Tiger Woods slams British Open course after his first practice round
TIGER Woods labelled sections of the British Open course at Lytham rough "almost unplayable" after his first practice round on Sunday and declared that he had never seen rough "so thick and dense".
With rain and wind forecast for the rest of the week, the 141st Open seems destined to be high scoring at the very best .
The former world No 1 spent more than five hours plotting a way round this tight links course.
And as soon as he saw the condition of the knee-high cabbage lining the fairways he decided on his game plan: short grass only.
“Oh my God,” said Woods, when asked about the penalty for errant driving. “It’s just that you can’t get out of it.
"The bottom six inches is so lush. The wispy stuff, we’ve always faced that at every Open.
"But that bottom six inches; in some places it’s almost unplayable.”
His comments were echoed by defending champion Darren Clarke after his practice round this morning.
"There are a few patches out there where it's just absolutely brutal," said the Ulsterman. "The grass is a little bit thicker than what you normally find on a links golf course. It's really, really tough.
"If you start spraying the ball around this week, you might as well go home.
"Obviously you start missing the fairways there you're really going to struggle so it's a big challenge. There's a really huge premium on accuracy this week. There's no chance coming out of this rough at all.
"There could be some lost balls in there, even with spotters and everything."
Championship organisers the R&A blamed unprecedented weather conditions for hampering preparations over the last few months and claim they have canvassed opinion from several professionals who are satisfied with the course.
"The feedback we have had from a large enough body of players to be satisfied that they represent the field is that it is fair and well set up," R&A communications director Malcolm Booth.
If conditions prevail, the memory of Carnoustie, 1999, will inevitably be evoked. On that occasion players were forced to chop out sideways when they were just a few feet off the snake-like fairways.
When Woods arrived for his 8.50am tee-off time - having landed at Blackpool airport at 7.30am - the whisper was that Stuart Appleby had lost two balls in the rough when only 20 feet off the fairway. Within a few minutes Woods could understand why.

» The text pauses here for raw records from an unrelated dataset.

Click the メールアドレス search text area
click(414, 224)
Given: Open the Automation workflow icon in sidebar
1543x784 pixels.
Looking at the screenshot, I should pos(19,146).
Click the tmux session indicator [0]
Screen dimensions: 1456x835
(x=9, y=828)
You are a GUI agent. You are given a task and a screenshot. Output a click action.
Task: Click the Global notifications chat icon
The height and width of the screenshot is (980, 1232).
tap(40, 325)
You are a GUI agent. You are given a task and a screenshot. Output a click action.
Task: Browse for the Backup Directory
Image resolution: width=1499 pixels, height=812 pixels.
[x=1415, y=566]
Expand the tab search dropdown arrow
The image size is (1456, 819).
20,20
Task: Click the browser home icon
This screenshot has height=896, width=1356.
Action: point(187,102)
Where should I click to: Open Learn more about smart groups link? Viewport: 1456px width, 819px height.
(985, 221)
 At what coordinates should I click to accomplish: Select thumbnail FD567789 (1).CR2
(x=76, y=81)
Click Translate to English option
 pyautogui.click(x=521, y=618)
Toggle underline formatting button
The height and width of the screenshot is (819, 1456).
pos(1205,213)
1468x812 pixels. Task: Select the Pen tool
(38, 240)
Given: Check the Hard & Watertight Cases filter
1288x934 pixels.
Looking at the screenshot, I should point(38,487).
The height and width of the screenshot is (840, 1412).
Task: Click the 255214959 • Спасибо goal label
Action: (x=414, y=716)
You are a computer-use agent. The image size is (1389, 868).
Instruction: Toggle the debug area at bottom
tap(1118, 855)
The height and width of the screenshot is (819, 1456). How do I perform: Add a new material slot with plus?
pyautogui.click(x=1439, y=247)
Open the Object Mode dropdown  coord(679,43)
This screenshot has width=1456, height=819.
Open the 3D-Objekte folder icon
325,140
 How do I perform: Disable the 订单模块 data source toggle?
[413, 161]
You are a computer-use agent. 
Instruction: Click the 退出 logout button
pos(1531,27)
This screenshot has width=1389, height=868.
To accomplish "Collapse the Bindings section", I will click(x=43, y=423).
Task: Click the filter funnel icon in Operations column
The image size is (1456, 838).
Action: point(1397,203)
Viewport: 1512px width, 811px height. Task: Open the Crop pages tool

“I’ve never seen rough this high. Or thick, or dense,” he told one American journalist during his round.
The course was lit up by sunshine yesterday, but still the gusts made the 7,086-yard layout a formidable challenge.
“I did a lot of work out here today because come the next few days you probably won’t be able to get in any,” said Tiger Woods, who played on his own, accompanied by members of his management team and his caddie, Joe LaCava.
“You have to make a decision on the tee what you’re going to do.
"With certain winds you can clear them [the bunkers] and other winds you can’t.”
There are 206 bunkers at Lytham and obviously the imperative is to avoid the sand.
Yet Woods revealed that the rain-soaked - and in some case rain-filled - traps could be more penal than usual.
“Probably the biggest difference [since 2001] are the bunker conditions,” said Woods, who finished 25th the last time The Open was here 11 years ago.
“A lot of them had standing water in them so it will be interesting to see how much more water they can take.”
Woods was hardly alone in his assessment. “It is brutal in places,” said Paul Casey. Meanwhile, Keegan Bradley, the USPGA champion, didn’t dare venture off the fairway.
“I tried not to hit any out of the rough today but I will the rest of the week,” said Bradley.
“It’s very spotty. One foot to the left, you are hitting in to the green; another foot and you are chipping out to the fairway.
"It’s a flip of the coin whether you’re going to get a good lie or not. Hopefully, I have some luck stored up.”
In fairness to the Royal & Ancient and the Lytham greenstaff, the sustained rain in England’s ‘summer’ has meant that juicy rough and saturated bunkers are inevitable.
Otherwise, the condition of the course is impeccable. After two days of sunshine, the greens have already firmed up.
“We weren’t even finding ball marks on them,” said Bradley. “The forecast is for a lot of rain but it seems like it only takes a day and it dries out.”
That puts a greater premium on the tee-shots. “You simply have to drive it well here,” said Bradley.
Despite all the obstacles presenting themselves between Woods and a 15th major, he claimed to have enjoyed his first day at what he calls “my favourite major”.
The galleries were sizeable without being distracting and the sunlight was a welcome surprise after all the downpours.
“It was nice out there,” said Woods. “But it’ll be interesting to see when the rain arrives if [the wind] will be coming from a different direction.” Interesting could be the very least of it.